# STATED EXERCISE
Continue the passage below on the notational conventions of the E4X specification, starting after its final sentence.

7 Notational Conventions
This specification extends the notational conventions used in the ECMAScript Edition 3 specification. In particular,
it extends the algorithm notation to improve the clarity, readability and maintainability of this specification. The new

algorithm conventions are described in this section.
- 4-

7.1 Algorithm Conventions
This section introduces the algorithm conventions this specification adds to those used to describe the semantics
of ECMAScript Edition 3. These conventions are not part of the E4X language. They are used within this
specification to describe the semantics of E4X operations.
7.1.1 Indentation Style
This specification extends the notation used in the ECMAScript Edition 3 specification by defining an algorithm
indentation style. The new algorithm indention style is used in this specification to group related collections of steps
together. This convention is useful for expressing a set of steps that are taken conditionally or repeatedly. For
example, the following algorithm fragment uses indentation to describe a set of steps that are taken conditionally:

1. If resetParameters is true
a. Let x = 0
b. Let y = 0
c. Let deltaX = 0.5
2. Else
a. Let deltaX = deltaX + accelerationX

In the example above, steps 1.a through 1.c are taken if the condition expressed in step 1 evaluates to true.

# Rows drawn from a dataset
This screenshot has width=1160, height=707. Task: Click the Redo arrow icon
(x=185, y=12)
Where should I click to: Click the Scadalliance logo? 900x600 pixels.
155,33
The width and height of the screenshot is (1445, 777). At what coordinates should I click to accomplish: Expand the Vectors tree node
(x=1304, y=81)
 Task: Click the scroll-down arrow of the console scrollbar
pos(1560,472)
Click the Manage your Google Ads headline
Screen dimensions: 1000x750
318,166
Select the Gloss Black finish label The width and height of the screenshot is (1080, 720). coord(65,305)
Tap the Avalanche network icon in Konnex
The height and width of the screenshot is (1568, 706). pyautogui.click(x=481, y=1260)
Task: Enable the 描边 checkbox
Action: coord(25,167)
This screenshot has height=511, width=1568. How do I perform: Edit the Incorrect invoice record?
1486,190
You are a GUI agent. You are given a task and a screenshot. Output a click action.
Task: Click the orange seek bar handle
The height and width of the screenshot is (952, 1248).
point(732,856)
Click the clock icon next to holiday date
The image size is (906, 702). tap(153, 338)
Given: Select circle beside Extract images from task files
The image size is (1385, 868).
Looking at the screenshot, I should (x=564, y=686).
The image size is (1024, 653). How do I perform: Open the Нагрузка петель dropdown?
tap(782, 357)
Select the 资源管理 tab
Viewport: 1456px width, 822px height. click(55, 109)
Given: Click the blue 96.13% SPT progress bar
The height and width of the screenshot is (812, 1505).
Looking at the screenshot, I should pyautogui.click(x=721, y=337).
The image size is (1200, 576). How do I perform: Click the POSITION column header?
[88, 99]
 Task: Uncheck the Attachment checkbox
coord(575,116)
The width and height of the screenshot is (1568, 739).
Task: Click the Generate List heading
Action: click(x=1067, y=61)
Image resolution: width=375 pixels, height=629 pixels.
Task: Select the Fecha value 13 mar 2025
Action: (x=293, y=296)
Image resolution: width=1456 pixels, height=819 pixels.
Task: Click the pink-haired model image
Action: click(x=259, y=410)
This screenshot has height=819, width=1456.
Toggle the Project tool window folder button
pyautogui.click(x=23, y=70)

# RESPONSE BELOW
Otherwise, step 2.a is taken.

Standard outline numbering form is used to identify steps and distinguish nested levels of indentation when it might
not otherwise be obvious due to pagination.
7.1.2 Property Access
This specification extends the notation used in the ECMAScript Edition 3 specification by defining three property
access conventions. When used on the left hand side of an assignment operation in this specification, the property
access conventions are used to modify the value of a specified property of a specified object. In other contexts in

this specification, the property access conventions are used for specifying that the value of a specified property be
retrieved from a specified object based on its property name.

There are three forms of the property access conventions, two for accessing normal properties and one for
accessing internal properties. The first convention for accessing normal properties is expressed using the following
notation:

object . propertyName
When used on the left hand side of an assignment operation, this property access convention is equivalent to
calling the [[Put]] method of object, passing the string literal containing the same sequence of parameters as
propertyName and the value from the right hand side of the assignment operator as arguments. For example, the
following algorithm fragment:
1. Let item.price = "5.95"

is equivalent to the following algorithm fragment:
1. Call the [[Put]] method of
item with arguments "price" and "5.95"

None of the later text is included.